*Problem requirements*
Print exactly the lines below between the line holding "Book Online (54, 262)" and the line holding "Panorama Tablolar (305, 2035)", inclusive, and nothing more.

*Stored data entries*
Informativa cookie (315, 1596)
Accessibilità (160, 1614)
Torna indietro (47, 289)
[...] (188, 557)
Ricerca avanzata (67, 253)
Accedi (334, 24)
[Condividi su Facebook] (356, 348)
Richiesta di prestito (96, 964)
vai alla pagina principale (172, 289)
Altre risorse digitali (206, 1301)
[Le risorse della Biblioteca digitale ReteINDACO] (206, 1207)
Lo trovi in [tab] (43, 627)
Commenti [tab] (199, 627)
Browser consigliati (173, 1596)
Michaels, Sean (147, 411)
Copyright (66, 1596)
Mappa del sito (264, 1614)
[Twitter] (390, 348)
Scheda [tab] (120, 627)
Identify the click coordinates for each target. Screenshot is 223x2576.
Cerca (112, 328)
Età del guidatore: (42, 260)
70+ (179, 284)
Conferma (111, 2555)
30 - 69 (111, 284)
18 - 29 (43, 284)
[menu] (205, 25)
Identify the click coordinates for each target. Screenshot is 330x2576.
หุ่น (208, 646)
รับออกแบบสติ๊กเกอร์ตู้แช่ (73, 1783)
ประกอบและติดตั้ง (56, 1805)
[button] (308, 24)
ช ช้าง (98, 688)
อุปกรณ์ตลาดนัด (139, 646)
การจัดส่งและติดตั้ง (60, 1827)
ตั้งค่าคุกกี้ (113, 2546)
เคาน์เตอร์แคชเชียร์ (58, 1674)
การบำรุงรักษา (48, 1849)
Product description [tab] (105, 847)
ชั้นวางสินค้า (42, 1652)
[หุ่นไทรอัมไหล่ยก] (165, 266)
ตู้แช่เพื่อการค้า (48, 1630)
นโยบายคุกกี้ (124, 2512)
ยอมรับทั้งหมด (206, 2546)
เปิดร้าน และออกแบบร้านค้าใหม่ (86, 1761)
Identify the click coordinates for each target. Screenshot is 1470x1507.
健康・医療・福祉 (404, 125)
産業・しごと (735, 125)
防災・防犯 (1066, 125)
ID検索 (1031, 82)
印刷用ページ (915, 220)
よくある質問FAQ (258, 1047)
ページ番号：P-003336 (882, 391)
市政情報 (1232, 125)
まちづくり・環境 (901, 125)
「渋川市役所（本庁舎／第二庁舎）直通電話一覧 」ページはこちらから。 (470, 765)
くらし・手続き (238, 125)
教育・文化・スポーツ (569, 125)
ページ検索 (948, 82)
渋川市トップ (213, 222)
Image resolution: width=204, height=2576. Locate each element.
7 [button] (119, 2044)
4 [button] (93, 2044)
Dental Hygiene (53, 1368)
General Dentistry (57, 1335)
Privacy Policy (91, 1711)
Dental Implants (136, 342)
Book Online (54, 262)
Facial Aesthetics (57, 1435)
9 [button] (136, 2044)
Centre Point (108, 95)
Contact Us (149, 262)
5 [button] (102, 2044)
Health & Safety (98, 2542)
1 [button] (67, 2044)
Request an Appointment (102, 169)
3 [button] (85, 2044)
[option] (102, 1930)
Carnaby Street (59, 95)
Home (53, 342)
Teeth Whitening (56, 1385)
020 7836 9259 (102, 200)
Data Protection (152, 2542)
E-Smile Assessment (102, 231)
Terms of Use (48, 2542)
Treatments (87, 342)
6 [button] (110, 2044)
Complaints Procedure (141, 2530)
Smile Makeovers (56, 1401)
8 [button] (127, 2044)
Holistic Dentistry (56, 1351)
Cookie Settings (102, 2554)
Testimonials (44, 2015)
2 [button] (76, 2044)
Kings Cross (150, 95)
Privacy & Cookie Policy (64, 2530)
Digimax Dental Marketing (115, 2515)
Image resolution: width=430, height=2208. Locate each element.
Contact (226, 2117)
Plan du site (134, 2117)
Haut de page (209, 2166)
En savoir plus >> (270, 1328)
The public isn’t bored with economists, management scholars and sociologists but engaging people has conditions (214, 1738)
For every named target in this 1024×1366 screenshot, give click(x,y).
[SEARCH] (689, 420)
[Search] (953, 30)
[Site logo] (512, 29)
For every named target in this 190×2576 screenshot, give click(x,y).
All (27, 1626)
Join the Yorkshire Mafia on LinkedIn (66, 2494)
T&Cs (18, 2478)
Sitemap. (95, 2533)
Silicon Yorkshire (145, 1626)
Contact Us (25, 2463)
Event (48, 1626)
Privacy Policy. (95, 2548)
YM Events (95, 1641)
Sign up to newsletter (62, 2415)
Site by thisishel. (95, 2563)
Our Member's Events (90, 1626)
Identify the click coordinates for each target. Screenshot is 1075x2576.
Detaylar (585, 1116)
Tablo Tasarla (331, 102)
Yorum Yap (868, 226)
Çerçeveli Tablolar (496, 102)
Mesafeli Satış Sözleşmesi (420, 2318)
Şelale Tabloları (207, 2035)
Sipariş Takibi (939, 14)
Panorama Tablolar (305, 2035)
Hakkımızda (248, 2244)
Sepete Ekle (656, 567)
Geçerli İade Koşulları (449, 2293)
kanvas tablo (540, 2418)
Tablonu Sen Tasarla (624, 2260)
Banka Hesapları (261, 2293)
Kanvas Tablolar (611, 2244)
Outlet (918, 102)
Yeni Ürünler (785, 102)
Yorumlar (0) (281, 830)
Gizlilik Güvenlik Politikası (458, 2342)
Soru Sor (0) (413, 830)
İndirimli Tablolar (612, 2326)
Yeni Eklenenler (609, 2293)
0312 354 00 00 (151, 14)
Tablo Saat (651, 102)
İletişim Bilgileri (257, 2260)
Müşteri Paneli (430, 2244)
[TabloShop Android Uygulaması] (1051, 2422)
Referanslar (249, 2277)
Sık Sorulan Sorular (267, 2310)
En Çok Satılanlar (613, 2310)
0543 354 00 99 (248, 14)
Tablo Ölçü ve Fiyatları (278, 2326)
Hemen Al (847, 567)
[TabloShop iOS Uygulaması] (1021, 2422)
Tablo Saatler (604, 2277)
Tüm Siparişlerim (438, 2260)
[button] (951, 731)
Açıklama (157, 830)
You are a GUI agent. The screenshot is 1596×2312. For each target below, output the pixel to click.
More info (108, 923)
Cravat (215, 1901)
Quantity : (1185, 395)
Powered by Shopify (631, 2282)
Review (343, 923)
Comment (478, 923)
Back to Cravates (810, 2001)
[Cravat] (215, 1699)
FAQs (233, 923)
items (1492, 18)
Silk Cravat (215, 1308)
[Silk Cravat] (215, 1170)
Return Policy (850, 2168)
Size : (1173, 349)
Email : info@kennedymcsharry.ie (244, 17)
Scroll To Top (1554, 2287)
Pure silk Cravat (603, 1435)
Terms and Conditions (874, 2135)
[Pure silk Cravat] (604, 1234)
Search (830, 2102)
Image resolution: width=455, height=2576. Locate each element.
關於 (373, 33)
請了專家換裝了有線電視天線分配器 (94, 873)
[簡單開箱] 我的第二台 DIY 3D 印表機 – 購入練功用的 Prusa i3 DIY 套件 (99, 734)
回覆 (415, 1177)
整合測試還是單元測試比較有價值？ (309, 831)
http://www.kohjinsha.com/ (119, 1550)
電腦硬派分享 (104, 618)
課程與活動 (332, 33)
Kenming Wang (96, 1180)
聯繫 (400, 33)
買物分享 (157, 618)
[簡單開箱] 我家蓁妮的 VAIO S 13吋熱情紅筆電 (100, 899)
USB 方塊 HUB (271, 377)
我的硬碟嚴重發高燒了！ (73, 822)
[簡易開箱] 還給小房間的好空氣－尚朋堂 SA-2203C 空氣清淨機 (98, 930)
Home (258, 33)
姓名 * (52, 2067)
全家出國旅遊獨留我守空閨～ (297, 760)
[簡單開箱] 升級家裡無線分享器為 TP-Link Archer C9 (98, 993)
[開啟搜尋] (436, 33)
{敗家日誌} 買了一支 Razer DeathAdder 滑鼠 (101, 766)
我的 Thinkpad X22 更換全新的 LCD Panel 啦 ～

*Solution to this problem*
Book Online (54, 262)
Facial Aesthetics (57, 1435)
9 [button] (136, 2044)
Centre Point (108, 95)
Contact Us (149, 262)
5 [button] (102, 2044)
Health & Safety (98, 2542)
1 [button] (67, 2044)
Request an Appointment (102, 169)
3 [button] (85, 2044)
[option] (102, 1930)
Carnaby Street (59, 95)
Home (53, 342)
Teeth Whitening (56, 1385)
020 7836 9259 (102, 200)
Data Protection (152, 2542)
E-Smile Assessment (102, 231)
Terms of Use (48, 2542)
Treatments (87, 342)
6 [button] (110, 2044)
Complaints Procedure (141, 2530)
Smile Makeovers (56, 1401)
8 [button] (127, 2044)
Holistic Dentistry (56, 1351)
Cookie Settings (102, 2554)
Testimonials (44, 2015)
2 [button] (76, 2044)
Kings Cross (150, 95)
Privacy & Cookie Policy (64, 2530)
Digimax Dental Marketing (115, 2515)
Image resolution: width=430, height=2208. Locate each element.
Contact (226, 2117)
Plan du site (134, 2117)
Haut de page (209, 2166)
En savoir plus >> (270, 1328)
The public isn’t bored with economists, management scholars and sociologists but engaging people has conditions (214, 1738)
For every named target in this 1024×1366 screenshot, give click(x,y).
[SEARCH] (689, 420)
[Search] (953, 30)
[Site logo] (512, 29)
For every named target in this 190×2576 screenshot, give click(x,y).
All (27, 1626)
Join the Yorkshire Mafia on LinkedIn (66, 2494)
T&Cs (18, 2478)
Sitemap. (95, 2533)
Silicon Yorkshire (145, 1626)
Contact Us (25, 2463)
Event (48, 1626)
Privacy Policy. (95, 2548)
YM Events (95, 1641)
Sign up to newsletter (62, 2415)
Site by thisishel. (95, 2563)
Our Member's Events (90, 1626)
Identify the click coordinates for each target. Screenshot is 1075x2576.
Detaylar (585, 1116)
Tablo Tasarla (331, 102)
Yorum Yap (868, 226)
Çerçeveli Tablolar (496, 102)
Mesafeli Satış Sözleşmesi (420, 2318)
Şelale Tabloları (207, 2035)
Sipariş Takibi (939, 14)
Panorama Tablolar (305, 2035)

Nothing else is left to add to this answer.